++++ Data provided ++++

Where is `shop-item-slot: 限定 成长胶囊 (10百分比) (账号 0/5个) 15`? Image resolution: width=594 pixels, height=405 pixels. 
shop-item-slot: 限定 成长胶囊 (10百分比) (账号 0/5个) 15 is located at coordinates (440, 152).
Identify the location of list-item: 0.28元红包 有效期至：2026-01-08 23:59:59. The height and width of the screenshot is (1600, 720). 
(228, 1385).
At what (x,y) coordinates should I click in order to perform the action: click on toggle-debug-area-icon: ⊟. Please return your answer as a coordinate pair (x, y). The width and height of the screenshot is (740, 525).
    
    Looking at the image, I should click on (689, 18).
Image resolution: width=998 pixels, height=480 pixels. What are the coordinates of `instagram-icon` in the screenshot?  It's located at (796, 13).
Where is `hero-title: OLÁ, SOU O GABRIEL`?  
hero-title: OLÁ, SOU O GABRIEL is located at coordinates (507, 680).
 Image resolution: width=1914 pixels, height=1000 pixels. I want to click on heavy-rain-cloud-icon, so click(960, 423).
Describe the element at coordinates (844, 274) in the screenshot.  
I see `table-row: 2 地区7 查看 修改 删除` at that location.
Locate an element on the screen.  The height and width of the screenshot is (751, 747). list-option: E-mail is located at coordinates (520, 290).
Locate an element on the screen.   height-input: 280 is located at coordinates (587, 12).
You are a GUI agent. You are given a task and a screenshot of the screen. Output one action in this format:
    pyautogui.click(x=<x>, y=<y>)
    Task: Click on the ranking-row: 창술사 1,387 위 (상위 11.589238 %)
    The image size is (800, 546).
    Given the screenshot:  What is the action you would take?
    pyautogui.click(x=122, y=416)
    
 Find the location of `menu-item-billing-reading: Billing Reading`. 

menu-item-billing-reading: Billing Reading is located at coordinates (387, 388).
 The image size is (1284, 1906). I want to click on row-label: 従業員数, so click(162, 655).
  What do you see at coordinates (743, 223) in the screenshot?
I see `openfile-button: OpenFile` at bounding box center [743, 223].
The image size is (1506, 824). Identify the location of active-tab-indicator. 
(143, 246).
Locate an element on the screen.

++++

__Exercise__: Locate each line in the material above that contains the string "hero" and copy those lines. Treat the match as case-sensitive.

__Problem solution__:
Where is `hero-title: OLÁ, SOU O GABRIEL`?  
hero-title: OLÁ, SOU O GABRIEL is located at coordinates (507, 680).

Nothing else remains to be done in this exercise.